We discovered seven key impact value creation levers that repeated over and over, through the 12 case studies, dialogue at ICM’s annual conference, interviews with market experts, and the results from a survey of over 30 of ICM’s members.
> Impact positioning to strengthen the market presence of an asset
> Product/service development to enhance user/consumer experience
> Market building to expand the addressable market
> Workforce initiatives to support employee productivity and commitment
> Impact incentives to integrate impact goals into performance
> Access to aligned capital, with mission-driven investors complementing commercial sources of capital
> Impact risk management to avoid unintended consequences
Importantly, the levers to create impact value were almost always deployed with the goal of driving a commensurate improvement in the financial return of an investment – a linkage we detailed in our research.
ESG vs impact
While some of the seven levers build on traditional and ESG-driven value creation approaches and capabilities, they constitute an especially hands-on investment approach and, in theory, create an additional layer of competitive advantage unique to impact investors.
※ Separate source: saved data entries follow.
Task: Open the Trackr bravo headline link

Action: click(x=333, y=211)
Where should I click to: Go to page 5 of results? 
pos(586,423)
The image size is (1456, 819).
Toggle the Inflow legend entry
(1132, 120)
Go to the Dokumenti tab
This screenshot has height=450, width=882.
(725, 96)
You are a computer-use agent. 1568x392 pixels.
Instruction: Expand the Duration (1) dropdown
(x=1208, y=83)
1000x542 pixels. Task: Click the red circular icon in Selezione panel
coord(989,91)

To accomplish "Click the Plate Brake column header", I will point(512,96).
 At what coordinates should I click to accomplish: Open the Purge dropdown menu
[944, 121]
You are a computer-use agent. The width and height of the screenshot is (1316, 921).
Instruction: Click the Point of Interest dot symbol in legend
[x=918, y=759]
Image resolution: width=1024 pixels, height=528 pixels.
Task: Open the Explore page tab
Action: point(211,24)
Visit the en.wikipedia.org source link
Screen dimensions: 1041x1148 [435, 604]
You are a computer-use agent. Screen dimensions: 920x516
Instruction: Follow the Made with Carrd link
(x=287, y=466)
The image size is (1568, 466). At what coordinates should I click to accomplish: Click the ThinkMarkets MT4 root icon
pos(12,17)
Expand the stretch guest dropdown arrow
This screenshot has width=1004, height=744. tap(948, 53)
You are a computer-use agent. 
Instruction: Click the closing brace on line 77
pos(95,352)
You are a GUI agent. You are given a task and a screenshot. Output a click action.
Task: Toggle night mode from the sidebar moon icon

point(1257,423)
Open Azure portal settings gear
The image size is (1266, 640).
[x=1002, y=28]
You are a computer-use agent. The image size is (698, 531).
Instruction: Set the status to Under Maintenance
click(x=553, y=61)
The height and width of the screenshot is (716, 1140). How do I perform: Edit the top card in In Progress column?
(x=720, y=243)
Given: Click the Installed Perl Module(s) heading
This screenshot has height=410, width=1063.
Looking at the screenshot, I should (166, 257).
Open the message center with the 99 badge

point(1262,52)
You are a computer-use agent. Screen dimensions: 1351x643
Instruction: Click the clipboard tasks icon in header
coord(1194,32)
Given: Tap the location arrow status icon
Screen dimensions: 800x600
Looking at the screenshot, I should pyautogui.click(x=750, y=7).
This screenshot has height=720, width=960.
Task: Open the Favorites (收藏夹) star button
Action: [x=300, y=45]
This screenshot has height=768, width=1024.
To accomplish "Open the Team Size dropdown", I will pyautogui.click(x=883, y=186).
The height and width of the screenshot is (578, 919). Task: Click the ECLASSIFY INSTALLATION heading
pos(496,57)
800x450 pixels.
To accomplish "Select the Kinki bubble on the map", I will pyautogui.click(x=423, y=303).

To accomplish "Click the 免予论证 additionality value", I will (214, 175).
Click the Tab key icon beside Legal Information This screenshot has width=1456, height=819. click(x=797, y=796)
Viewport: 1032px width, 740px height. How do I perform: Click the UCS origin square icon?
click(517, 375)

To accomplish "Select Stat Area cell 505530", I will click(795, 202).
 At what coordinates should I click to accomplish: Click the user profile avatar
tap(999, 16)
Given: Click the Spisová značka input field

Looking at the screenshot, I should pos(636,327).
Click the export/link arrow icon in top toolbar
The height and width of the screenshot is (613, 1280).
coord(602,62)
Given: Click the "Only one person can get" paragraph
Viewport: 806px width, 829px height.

Traditional value creation strategies like cost transformation and buy-and-build optimize for cash flow and valuation multiples, while ESG-driven value creation strategies like managing regulatory risk and improving an asset’s resource efficiency address broad stakeholder risks and opportunities. Distinctly, impact-led value creation is infused in an asset’s business and operating model and directly influences the core drivers of financial value, including revenue growth, operating margin, long-term productivity, and valuation.
Asset owner implications
Although it would be a stretch to claim we have definitive proof of the financial materiality of impact, the research convinced Tideline and ICM of the strong, positive correlation between impact and financial performance. As a result, we believe it would be unwise for allocators to risk not digging deeper into the unique capabilities that make impact value creation possible. These include the extent to which impact is part of a manager’s DNA and investment process, their heightened awareness of diverse stakeholder perspectives, and their access to unique networks, data, and expertise.
Unsurprisingly, asset managers are strongly influenced by the expectations and preferences of their investors, particularly as they are expressed throughout the diligence process. As contribution is increasingly recognized as a differentiating factor in driving impact and financial performance, investor demand for fund managers who demonstrate these capabilities will continue to grow.
Impact investing as a harbinger
This year marks the 10-year anniversary of the publication of The Impact Investor: Lessons in Leadership and Strategy for Collaborative Capitalism, co-authored by this writer, together with Cathy Clark and Jed Emerson.
Our book concludes that impact investors have perhaps the most privileged window into larger economic mega-trends, where financial, social, and environmental performance intertwine, and therefore have much to teach all investors.
With some of the most difficult-to-access insights into impact investing coming into sharper focus – in this case, the pillar of contribution – allocators are being armed with information that will be critical to ensuring sustainable financial performance for decades to come.
What remains, however, is for allocators to turn the spotlight on their own role enhancing the returns of underlying investments, asking what they can do to incentivize, better enable, or even directly support managers to deliver impact value.
Ben Thornley is managing partner and co-founder at Tideline, a specialist consulting firm advising institutional allocators and managers in impact investing. Since its founding more than a decade ago, Tideline has supported investors deploying over $200 billion of impact capital.